The good news? Regular exercise can reverse this downward slide. The muscles will become stronger, the tendons will become more limber, and the pain and stiffness should start to fade. Most people begin to notice improvements within six weeks, and some may even feel better almost immediately.
Osteoarthritis patients will yield another important benefit from exercise: Lifeblood to the cartilage that cushions their joints. Unlike other tissues in the body, cartilage doesn't get nutrients from the bloodstream; it gets nourishment from synovial fluid in the joints. When a joint moves, the fluid moved as well, providing the cartilage with a healthy dose of oxygen and other vital substances. Even better, regular exercise encourages the body to produce extra synovial fluid.
The four exercises you need
Four basic types of exercise will help patients with arthritis: Stretching, range-of-motion, strength training, and aerobics.
Slowly stretch to a point of mild discomfort, hold for up to 30 seconds, and repeat five times. Spend at least 10 minutes a day stretching, making sure you cover every major muscle group.
Range of motion
Put every joint should through a full range of motion every day. If bending the joint in a certain way causes too much pain, experiment with movements that are more comfortable. Over time, try to gradually increase your flexibility until the joint regains its full range.
When lifting weights, go very slowly. You may need to start with a one-pound weight, or even no weight at all. Once you are able to easily complete three sets of 10 repetitions, increase the weight by a pound or two.
Enjoy a brisk walk, hike, swim, aerobics class, or bike ride. Swimming is especially beneficial if your joints are very sore. Regardless of activity, don't push yourself hard. At most, your heart rate should reach 60-80 percent of its maximum.
Yoga: relief for arthritis pain
A small, controlled study in the Journal of Rheumatology indicates that yoga can significantly improve tenderness, pain, and range of motion. Another study in the British Journal of Rheumatology shows that yoga can be useful in treating rheumatoid arthritis.
Remember those four key exercises above? Yoga combines stretching, strength training, and range-of-motion with breathing and meditation techniques. As an added benefit, you should feel relaxed and relieved of some of the stresses of living with arthritis.

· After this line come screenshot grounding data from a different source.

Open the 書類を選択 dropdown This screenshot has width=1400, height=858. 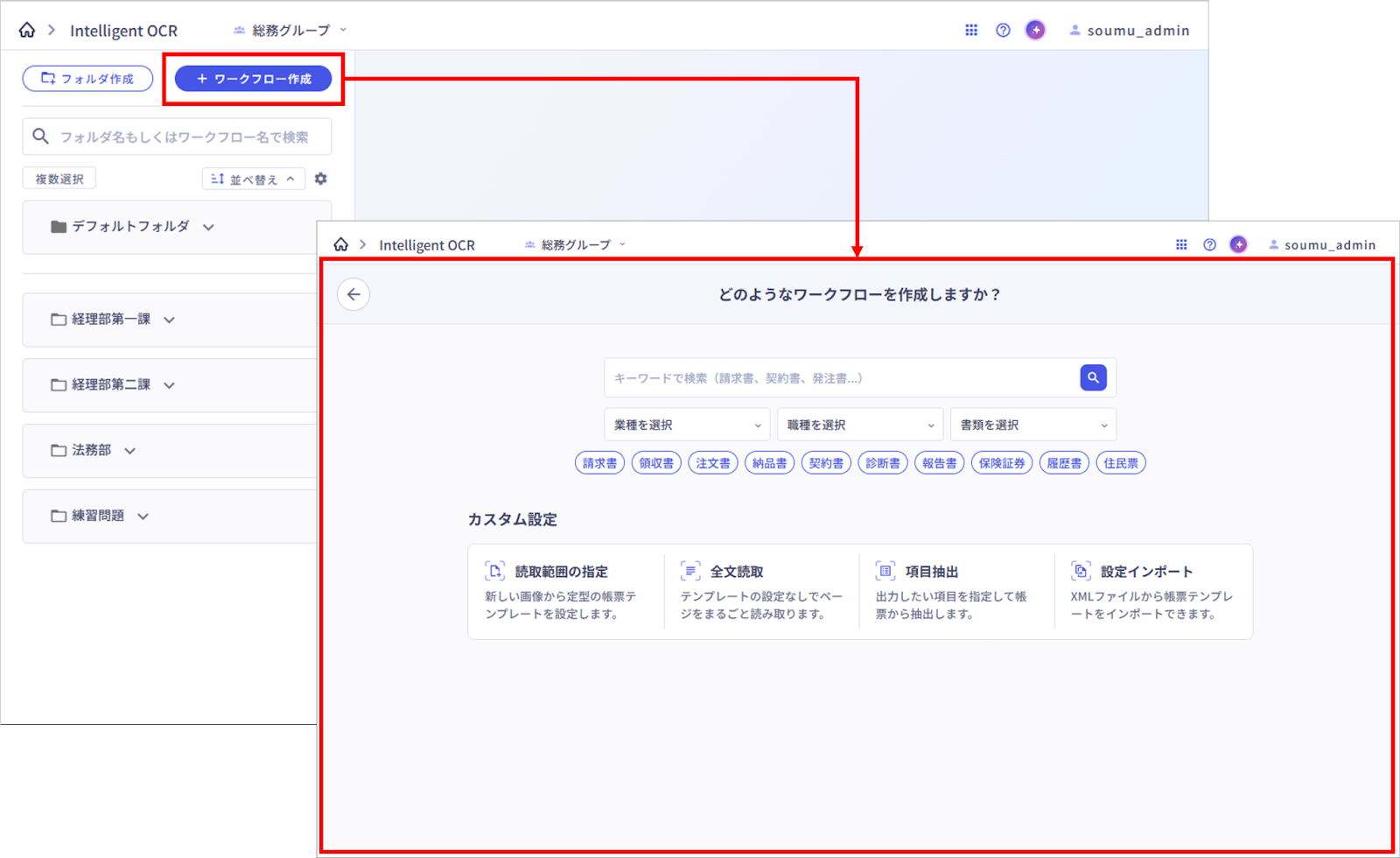point(1032,425)
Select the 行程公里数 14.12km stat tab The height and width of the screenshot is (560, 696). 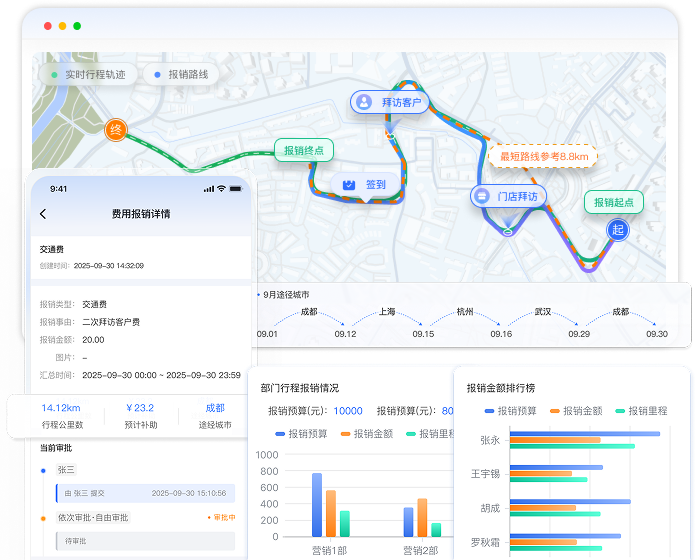pos(61,415)
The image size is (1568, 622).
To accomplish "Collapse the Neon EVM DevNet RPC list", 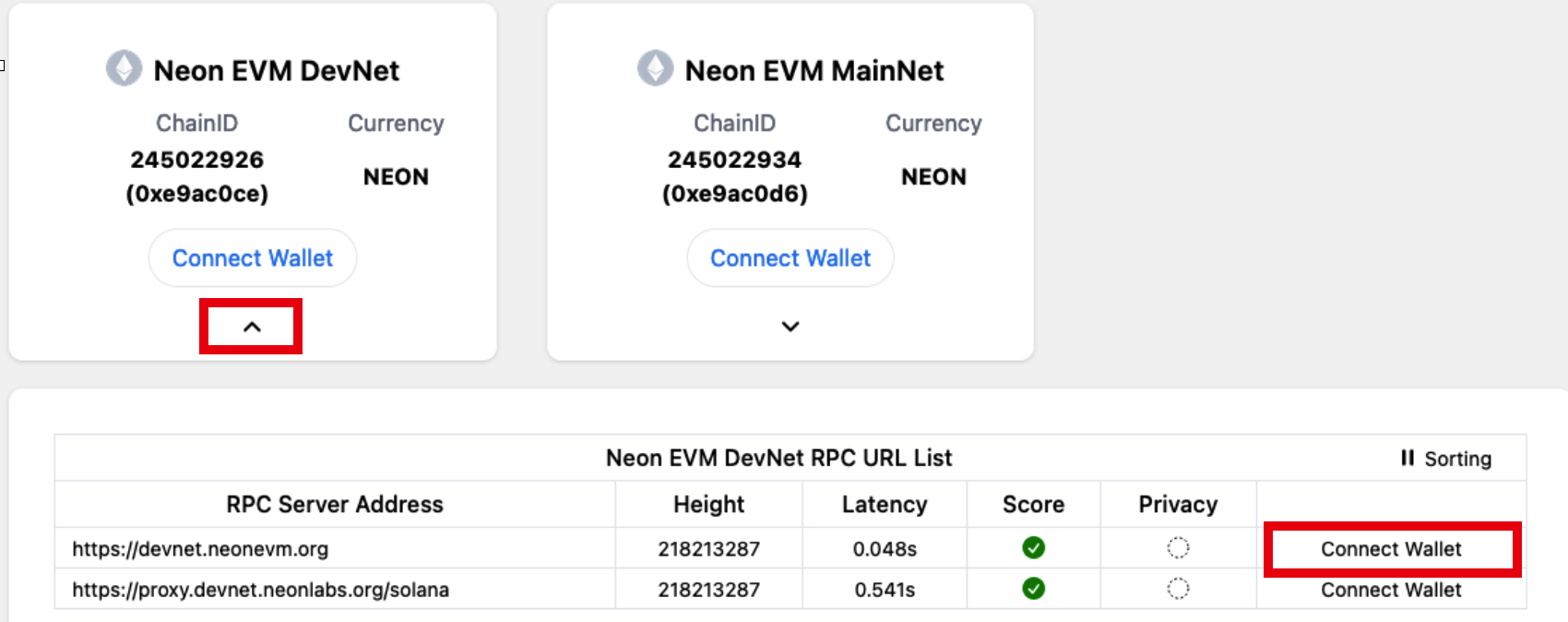I will coord(252,327).
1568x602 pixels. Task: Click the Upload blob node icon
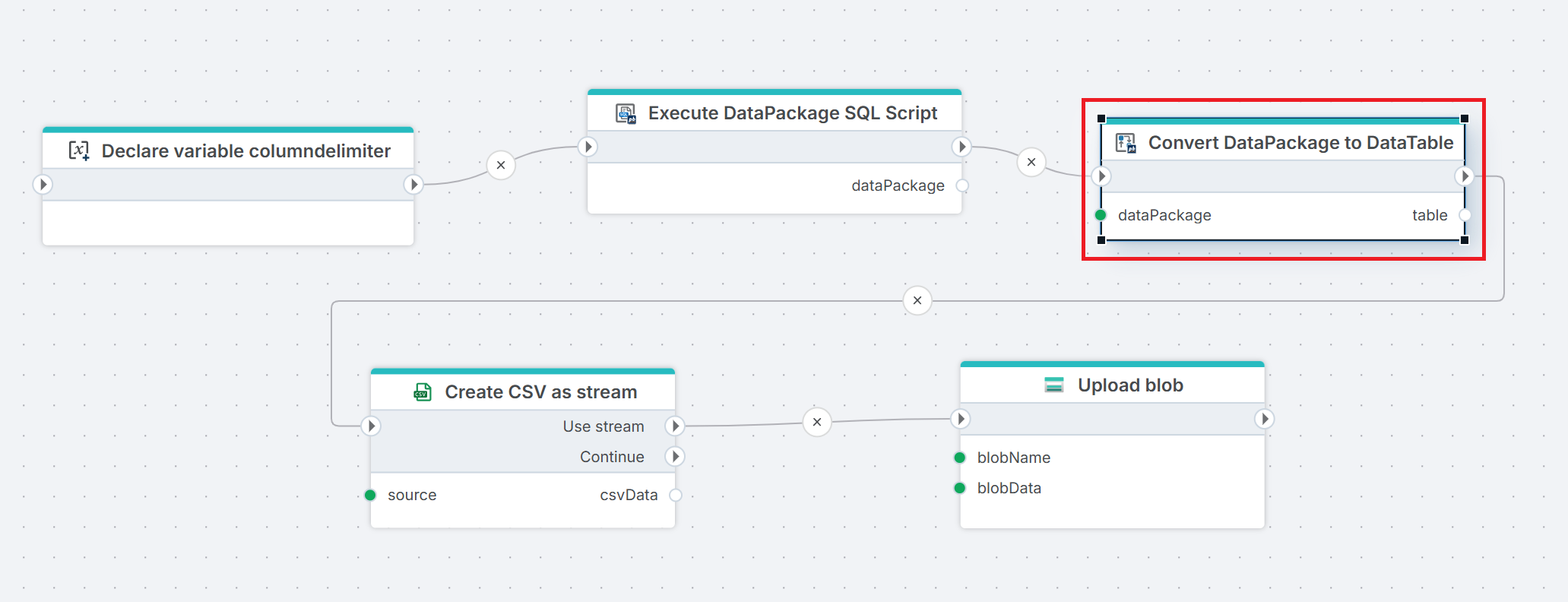coord(1053,385)

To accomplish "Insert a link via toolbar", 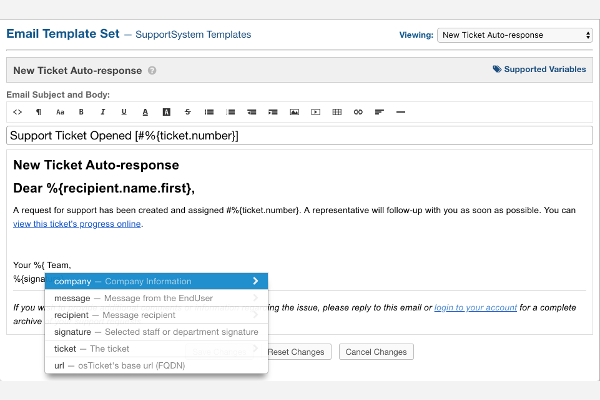I will click(x=358, y=112).
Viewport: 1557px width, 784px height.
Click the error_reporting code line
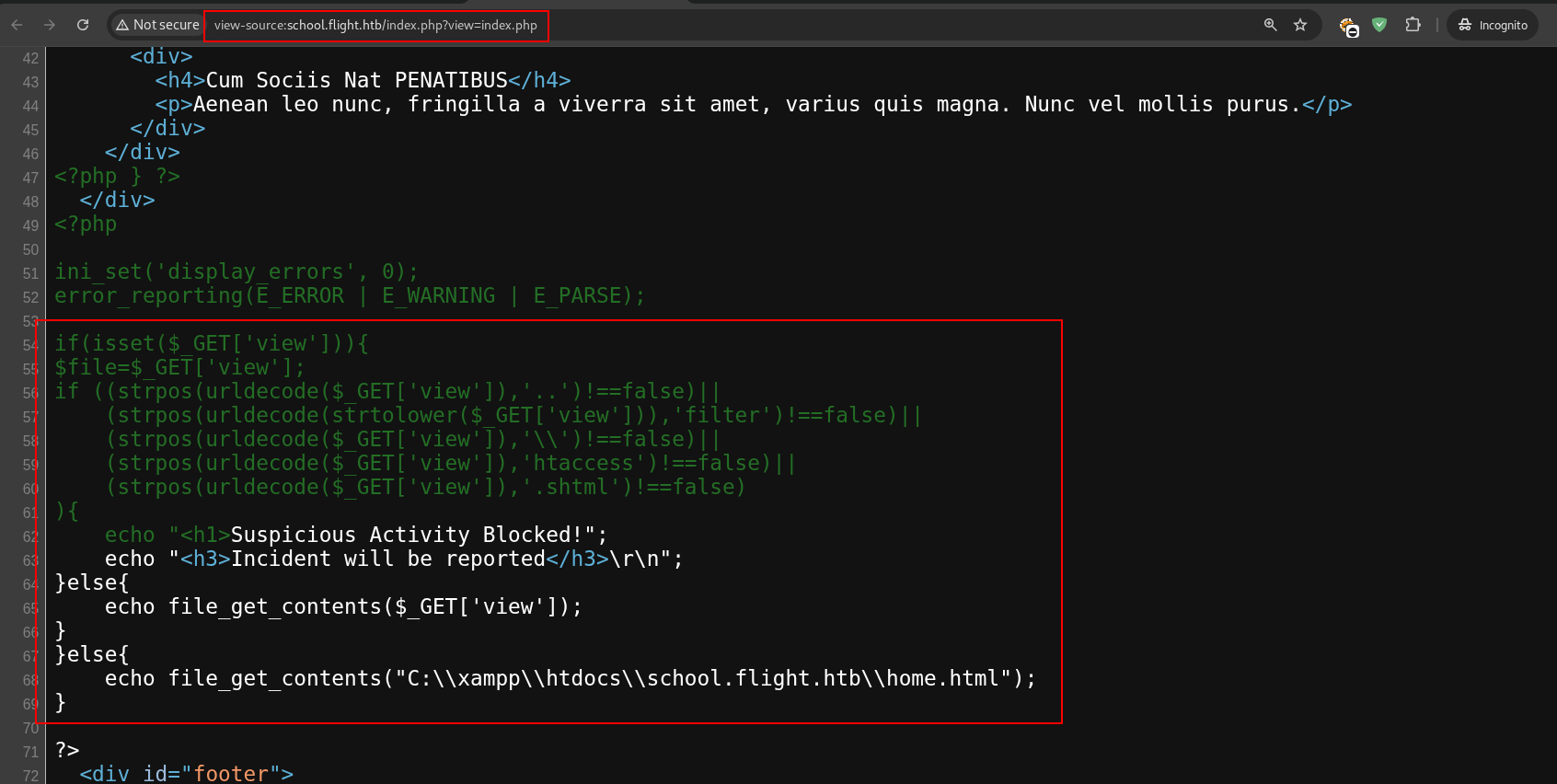(x=350, y=295)
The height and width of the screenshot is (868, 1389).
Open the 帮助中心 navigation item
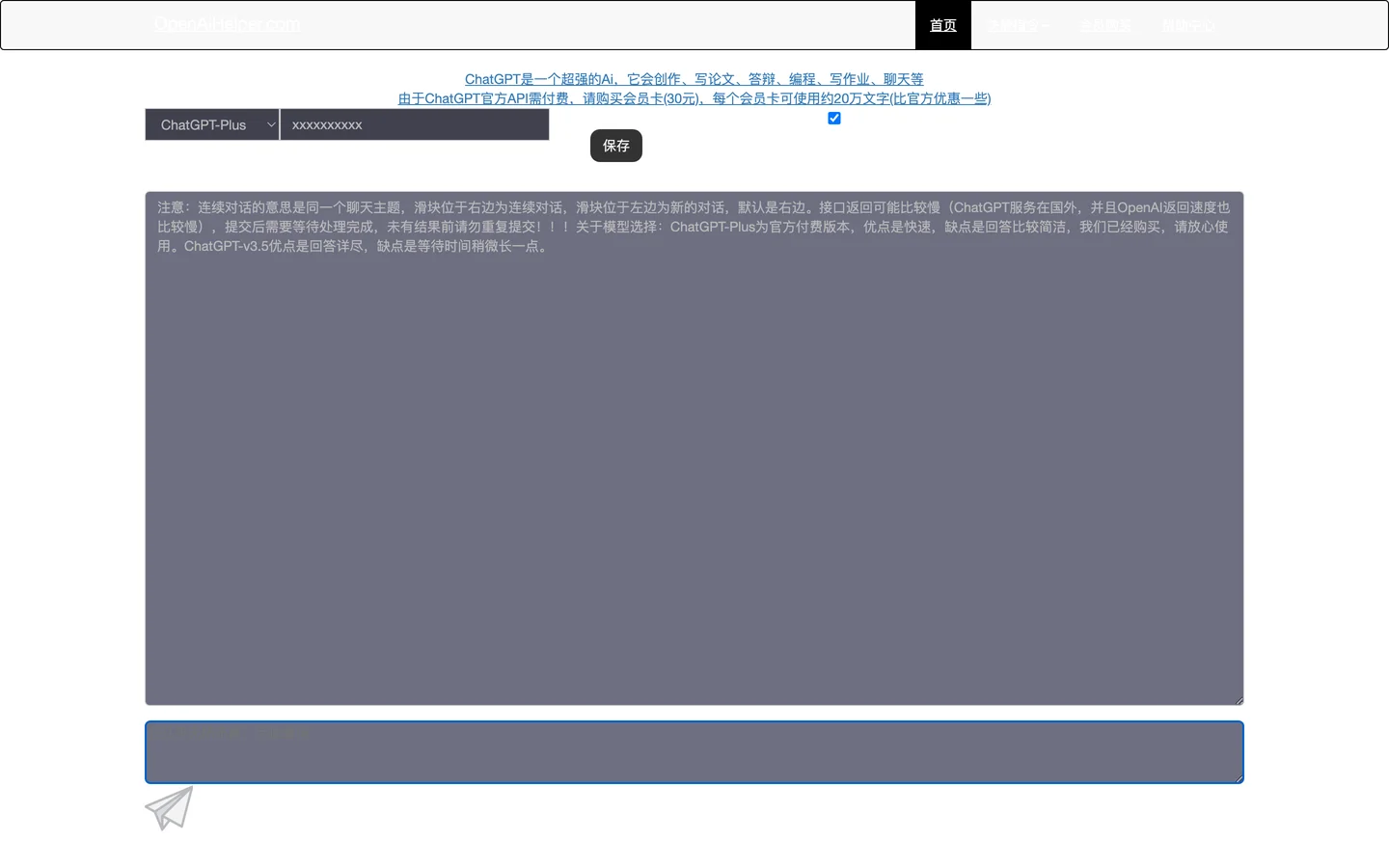point(1188,25)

Before kicking off an exercise program, talk to you doctor or physical therapist to learn which exercises are right for your body. And pay attention to your limits: Signs of overexertion include heavy sweating, discomfort in your chest, and lingering fatigue.
Some patients will have to adjust their routines day by day to keep up with their body's needs. For example, Resnick encourages patients with rheumatoid arthritis to give their sore joints plenty of rest during a flare-up. Stretches, range-of-motion exercises, and weight lifting could further inflame the joint. Wait till the flare-up is over before you resume your routine.
As with any exercise program, the first steps are the hardest, especially for people with arthritis. "It's very easy to sit down and give up," says Helen Sollins, a 76-year-old who lives with arthritis.
Like Jane and many others, Helen decided to fight for her mobility. She stretches daily, rides a stationary bike, and stays as active as possible. "Exercise gives me such a feeling of satisfaction," she says. And she has no intention of slowing down, because her daily workouts help keep her independent. Now, that's an accomplishment worth fighting for.